Problem to solve:
Could you continue the account of Fireman's life, picking up right after its final sentence?

Document section:
Born Aug. 20, 1914, in Garjike, Poland, Fireman said he had a “simple life” until 1939.

That year, Fireman experienced anti-Semitism in his service in the Polish cavalry. He was court-marshaled for hitting an officer who provoked him by calling him a dirty Jew.

He met his wife, Helen Wiesman, in Pionki, and started a business with her selling gutters.

In 1940, a gentile client of his, Mr. Kramer, was unable to make the necessary payments for his purchase due to the bad economy. In an act of grace that would later be crucial to his survival, Fireman excused Kramer from his payments until it was possible for him to pay him.

Shortly thereafter, Fireman was loaded onto a train headed to Cracow. As they approached, Fireman made a fleeting decision to jump the train and head back home. He found his life literally turned upside down, as he discovered his parents’ home in ruins.

Pixel-coordinate grounding data:
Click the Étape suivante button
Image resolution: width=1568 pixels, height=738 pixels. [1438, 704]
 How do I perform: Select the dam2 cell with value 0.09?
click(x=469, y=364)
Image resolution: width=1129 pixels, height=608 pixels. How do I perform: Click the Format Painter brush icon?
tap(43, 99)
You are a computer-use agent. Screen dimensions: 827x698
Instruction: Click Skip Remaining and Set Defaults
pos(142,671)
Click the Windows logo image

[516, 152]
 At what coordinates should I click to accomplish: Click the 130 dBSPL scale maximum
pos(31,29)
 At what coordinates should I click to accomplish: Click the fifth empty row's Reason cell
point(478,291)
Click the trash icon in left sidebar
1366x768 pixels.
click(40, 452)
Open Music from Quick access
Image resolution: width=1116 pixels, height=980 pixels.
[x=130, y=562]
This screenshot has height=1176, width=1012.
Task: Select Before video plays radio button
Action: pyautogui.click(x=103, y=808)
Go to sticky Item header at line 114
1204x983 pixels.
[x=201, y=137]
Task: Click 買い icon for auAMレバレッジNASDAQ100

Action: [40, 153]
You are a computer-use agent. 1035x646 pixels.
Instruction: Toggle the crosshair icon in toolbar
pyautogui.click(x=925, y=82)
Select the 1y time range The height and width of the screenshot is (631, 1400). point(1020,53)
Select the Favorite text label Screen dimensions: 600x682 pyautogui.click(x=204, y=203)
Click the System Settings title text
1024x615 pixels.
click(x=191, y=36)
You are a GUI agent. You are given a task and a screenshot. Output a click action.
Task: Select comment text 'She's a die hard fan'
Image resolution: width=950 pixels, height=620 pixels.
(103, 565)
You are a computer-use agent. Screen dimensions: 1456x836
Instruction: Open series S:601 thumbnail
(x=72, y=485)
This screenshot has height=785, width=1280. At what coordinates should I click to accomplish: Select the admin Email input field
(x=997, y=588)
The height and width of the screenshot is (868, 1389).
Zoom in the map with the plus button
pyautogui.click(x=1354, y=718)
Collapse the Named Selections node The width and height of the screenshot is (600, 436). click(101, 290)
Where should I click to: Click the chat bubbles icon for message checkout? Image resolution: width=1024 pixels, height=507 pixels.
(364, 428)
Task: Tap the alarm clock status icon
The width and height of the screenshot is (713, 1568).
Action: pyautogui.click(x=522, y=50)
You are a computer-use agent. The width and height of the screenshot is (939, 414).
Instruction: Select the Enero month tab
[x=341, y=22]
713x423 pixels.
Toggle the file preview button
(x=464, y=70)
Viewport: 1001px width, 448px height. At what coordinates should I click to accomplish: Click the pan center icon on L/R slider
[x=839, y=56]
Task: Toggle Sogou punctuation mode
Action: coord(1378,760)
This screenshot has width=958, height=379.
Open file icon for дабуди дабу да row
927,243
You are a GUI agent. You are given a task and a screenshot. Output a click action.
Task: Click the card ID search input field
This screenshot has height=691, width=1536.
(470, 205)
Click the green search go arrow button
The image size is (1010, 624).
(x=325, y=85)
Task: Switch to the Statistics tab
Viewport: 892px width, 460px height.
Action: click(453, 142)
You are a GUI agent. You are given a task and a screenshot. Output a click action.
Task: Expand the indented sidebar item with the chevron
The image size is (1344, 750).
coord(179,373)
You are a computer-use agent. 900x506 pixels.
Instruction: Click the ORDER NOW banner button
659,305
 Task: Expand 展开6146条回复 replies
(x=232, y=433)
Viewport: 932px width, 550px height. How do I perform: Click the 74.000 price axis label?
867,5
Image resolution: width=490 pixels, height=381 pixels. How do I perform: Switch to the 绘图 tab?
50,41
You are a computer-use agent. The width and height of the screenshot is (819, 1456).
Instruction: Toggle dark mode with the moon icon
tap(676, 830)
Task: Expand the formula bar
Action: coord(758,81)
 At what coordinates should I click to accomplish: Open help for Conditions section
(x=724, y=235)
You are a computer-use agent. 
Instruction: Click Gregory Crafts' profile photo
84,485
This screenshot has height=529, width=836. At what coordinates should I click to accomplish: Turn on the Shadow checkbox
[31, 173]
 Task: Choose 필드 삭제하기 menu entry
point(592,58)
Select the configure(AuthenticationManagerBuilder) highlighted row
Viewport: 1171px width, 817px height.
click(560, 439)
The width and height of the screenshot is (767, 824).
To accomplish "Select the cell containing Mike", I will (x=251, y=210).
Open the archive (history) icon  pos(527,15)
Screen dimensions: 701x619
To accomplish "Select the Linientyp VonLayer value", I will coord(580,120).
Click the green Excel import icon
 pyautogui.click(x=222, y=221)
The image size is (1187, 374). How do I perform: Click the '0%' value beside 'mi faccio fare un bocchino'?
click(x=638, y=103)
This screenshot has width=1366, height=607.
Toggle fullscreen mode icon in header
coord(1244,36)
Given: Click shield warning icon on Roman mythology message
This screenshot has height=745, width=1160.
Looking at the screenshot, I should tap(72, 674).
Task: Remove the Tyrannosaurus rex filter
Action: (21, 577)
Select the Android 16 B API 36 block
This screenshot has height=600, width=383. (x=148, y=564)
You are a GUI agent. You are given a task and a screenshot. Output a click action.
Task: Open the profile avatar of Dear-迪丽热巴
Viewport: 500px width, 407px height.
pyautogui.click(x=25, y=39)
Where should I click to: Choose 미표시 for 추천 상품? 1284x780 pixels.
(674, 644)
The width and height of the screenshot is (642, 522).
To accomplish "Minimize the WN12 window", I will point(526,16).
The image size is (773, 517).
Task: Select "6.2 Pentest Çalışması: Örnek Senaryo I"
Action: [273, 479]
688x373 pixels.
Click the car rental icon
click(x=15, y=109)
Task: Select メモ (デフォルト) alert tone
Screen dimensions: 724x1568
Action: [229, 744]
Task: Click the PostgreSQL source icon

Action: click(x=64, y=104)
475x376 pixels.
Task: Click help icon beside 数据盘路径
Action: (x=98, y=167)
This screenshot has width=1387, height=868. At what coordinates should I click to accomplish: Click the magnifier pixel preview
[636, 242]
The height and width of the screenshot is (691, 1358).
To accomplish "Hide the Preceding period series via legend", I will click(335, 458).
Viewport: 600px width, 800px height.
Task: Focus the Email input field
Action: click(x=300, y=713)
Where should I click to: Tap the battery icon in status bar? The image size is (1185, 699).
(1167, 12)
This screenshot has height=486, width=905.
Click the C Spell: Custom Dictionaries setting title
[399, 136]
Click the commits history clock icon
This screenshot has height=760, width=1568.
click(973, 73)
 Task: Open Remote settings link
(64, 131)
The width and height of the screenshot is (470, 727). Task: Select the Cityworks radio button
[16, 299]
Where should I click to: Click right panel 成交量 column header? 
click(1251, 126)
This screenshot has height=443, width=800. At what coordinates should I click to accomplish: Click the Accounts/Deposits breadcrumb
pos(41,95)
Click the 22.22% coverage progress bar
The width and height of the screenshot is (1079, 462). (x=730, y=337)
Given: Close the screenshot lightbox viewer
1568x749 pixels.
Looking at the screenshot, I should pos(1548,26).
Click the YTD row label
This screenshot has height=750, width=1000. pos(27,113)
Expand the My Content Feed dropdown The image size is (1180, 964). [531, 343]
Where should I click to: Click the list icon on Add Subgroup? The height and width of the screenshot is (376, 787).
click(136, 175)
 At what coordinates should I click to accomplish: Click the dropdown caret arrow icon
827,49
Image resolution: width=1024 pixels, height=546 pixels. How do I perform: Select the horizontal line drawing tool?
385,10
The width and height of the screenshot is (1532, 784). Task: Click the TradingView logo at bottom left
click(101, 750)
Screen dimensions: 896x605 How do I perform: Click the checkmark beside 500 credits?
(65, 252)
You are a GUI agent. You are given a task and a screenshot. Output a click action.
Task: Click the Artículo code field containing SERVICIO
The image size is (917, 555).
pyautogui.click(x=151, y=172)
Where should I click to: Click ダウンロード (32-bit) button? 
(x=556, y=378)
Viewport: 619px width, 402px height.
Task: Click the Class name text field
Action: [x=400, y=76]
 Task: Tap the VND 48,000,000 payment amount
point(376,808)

Result:
He was ordered to report to German headquarters and was mercilessly beaten until he heard a voice yelling at the SS officer. The voice was none other than Mr. Kramer’s, who had not forgotten the kindness showed to him by Fireman.

Kramer made sure Fireman had a good job and plenty of food, but could not protect him when the Lodz Ghetto was liquidated in 1944.

Fireman was sent to Auschwitz.

The most horrific aspect of Fireman’s story was his first-hand account of Dr. Mengele’s “patients.” Fireman transported dead, tortured bodies to the crematorium and witnessed the horrors of the medical testing in the camps.

Fireman’s brother, Aaron, was part of the underground uprising and told Fireman the day before his death to “stay alive and tell the world what happened here.”

Miraculously, Fireman escaped Auschwitz by sneaking on to a train to Landsberg, another camp.

It was there that he began the death march to Dachau.

On one of the countless days of marching, the prisoners were told to lie in a ditch. Fireman was sure “we would be killed” and decided to wander off into a fitful sleep.

When he awoke, they were liberated.

He was then transported to Munich where he was reunited with his wife, and the two came to the US in 1949.

Fireman said it was like going from “hell to heaven.”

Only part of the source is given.